Une poussée d’euroscepticisme

Bruxelles : l’incompétence masquée par l’omniprésence.

Un article de l’aleps.

Crise euro Union européenne

La cote de Bruxelles n’est pas à la hausse. Il y a d’abord les ultra-nationalistes protectionnistes qui veulent rompre avec la mondialisation mais aussi avec le libre échange européen. Il y a ensuite les souverainistes qui trouvent que Bruxelles en fait trop. Il y a enfin les européistes qui trouvent que Bruxelles n’en fait pas assez.

Une étude récente de l’institut américain German Marshall Fund observe un durcissement des positions contre l’Union européenne. Aux Pays Bas, une note du Parlement indique que « le temps d’une union plus étroite est révolu ». Angela Merkel a déclaré : « Nous ne sommes pas obligés de tout faire à Bruxelles ». En Pologne, le peuple est remonté contre la Cour Européenne de Justice qui a prétendu légaliser la fécondation in vitro, et le Parlement polonais a rejeté l’application de ce texte. Des sondages réalisés par l’agence Pew révèlent qu’un tiers seulement des Européens pensent que l’Union a renforcé l’économie européenne.

L’euroscepticisme s’explique doublement : échec de la politique macro-économique, inflation et invasion d’une réglementation dirigiste.

Politique monétaire ? La défense de l’euro par tous les moyens a abouti à pénaliser les pays vertueux et l’arrivée de Mario Draghi à la tête de la BCE a permis de fabriquer de la fausse monnaie pour alléger la charge des dettes souveraines. Politique budgétaire ? La « règle d’or », adoptée en juin 2012, n’est pas respectée, notamment par la France.

Mais plus l’Union échouait dans son dirigisme économique, plus elle se déchaînait dans son ingérence réglementaire, prétendant tout contrôler, tout réguler, aussi bien la finance et le travail que l’environnement, et finalement la sphère privée.

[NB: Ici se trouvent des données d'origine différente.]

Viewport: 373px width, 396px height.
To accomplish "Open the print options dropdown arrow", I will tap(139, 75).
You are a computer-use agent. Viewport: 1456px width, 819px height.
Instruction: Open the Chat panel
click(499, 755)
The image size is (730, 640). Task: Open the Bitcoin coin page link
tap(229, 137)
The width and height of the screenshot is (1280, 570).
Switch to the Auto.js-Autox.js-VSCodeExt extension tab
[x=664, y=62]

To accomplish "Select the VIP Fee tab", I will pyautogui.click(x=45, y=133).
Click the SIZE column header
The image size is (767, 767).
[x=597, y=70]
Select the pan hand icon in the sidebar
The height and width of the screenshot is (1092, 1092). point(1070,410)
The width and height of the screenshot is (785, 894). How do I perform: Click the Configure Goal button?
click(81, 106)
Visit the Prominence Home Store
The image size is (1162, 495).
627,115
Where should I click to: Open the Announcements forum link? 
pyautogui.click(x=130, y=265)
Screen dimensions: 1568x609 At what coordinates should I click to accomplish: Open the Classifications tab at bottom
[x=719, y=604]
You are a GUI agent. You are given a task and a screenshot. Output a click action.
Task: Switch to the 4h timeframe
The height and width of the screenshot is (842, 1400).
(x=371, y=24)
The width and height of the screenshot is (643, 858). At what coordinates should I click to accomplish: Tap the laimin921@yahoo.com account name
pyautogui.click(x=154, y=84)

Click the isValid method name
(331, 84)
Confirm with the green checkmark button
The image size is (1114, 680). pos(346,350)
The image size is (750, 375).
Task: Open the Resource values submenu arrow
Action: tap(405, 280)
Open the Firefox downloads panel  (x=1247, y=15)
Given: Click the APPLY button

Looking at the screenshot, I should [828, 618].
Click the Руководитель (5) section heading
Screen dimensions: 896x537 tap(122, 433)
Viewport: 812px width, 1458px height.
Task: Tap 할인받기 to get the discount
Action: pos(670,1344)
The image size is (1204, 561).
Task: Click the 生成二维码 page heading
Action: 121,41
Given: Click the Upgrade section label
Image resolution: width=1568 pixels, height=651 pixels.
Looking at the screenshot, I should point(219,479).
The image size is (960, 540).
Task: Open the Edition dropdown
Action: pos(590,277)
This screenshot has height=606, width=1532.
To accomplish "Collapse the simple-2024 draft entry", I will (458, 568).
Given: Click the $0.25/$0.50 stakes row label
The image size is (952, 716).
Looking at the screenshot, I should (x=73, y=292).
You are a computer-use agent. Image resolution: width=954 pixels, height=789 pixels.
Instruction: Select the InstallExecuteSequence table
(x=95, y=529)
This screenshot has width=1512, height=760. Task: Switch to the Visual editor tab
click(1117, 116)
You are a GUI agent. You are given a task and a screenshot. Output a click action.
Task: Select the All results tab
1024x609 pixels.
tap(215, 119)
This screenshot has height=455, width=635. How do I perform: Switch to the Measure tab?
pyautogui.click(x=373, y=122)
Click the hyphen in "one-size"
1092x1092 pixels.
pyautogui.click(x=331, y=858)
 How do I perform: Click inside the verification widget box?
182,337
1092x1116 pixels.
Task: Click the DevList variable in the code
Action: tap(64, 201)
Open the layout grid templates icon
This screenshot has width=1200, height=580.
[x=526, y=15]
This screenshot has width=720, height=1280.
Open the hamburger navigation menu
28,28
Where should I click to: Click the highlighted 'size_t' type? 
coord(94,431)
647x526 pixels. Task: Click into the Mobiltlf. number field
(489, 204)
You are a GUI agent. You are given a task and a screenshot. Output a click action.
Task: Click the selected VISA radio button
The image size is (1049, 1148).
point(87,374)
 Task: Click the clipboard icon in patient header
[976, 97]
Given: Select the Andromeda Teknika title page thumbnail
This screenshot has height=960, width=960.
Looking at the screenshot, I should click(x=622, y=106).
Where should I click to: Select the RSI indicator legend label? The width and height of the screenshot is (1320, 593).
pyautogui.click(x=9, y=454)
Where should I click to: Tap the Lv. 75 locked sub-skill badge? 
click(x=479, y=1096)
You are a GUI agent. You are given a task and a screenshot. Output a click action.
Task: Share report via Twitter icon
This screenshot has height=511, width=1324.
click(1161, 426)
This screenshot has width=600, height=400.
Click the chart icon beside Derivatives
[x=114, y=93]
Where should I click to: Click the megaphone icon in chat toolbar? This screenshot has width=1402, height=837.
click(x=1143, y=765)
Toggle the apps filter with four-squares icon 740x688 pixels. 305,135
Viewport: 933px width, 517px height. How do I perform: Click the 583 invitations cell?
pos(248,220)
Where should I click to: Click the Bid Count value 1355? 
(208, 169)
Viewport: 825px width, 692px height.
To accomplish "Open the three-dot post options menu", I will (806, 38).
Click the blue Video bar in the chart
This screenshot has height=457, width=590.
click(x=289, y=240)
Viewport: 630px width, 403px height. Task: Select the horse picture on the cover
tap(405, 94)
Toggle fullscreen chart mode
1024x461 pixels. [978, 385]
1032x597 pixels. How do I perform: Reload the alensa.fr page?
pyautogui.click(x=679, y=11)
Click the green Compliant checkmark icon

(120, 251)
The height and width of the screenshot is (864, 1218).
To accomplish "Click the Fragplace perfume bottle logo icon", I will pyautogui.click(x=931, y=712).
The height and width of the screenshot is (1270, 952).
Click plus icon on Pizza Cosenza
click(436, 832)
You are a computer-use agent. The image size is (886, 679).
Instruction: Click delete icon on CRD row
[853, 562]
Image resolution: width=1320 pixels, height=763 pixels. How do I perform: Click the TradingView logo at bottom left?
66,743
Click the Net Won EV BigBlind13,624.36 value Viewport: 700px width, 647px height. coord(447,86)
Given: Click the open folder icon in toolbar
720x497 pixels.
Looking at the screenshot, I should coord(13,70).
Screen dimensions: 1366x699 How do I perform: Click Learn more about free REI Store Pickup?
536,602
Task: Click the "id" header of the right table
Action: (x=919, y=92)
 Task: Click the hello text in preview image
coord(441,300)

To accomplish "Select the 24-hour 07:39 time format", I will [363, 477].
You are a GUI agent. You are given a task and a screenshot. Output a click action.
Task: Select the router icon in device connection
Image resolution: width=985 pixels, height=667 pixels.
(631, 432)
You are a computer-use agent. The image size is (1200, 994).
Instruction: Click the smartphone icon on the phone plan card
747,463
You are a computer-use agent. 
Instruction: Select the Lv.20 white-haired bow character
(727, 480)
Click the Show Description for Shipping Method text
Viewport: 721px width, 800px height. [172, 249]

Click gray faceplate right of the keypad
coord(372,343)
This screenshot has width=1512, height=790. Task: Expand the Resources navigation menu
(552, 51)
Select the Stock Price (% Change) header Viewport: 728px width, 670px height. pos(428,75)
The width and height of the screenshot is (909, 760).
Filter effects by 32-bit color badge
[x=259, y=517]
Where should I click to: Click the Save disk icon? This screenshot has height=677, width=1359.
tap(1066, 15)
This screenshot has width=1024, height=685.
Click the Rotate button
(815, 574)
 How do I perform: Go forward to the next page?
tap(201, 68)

imgscan contrepoints 2013-2422 euroscepticismeL’Union Européenne est la copie conforme des États socialistes : l’incompétence masquée par l’omniprésence.

Voilà ce qu’il en coûte de faire le choix d’une Europe politique, d’une Europe puissance, au lieu d’une Europe espace, d’une zone de libre circulation et de libre échange. Une Europe ouverte mettrait les États en concurrence, permettrait de transformer les enfers fiscaux en paradis, d’aligner les réglementations sur les plus légères, de réduire le secteur public à son minimum. Ce choix sera-t-il reconsidéré lors de prochaines élections ? Il faut y travailler.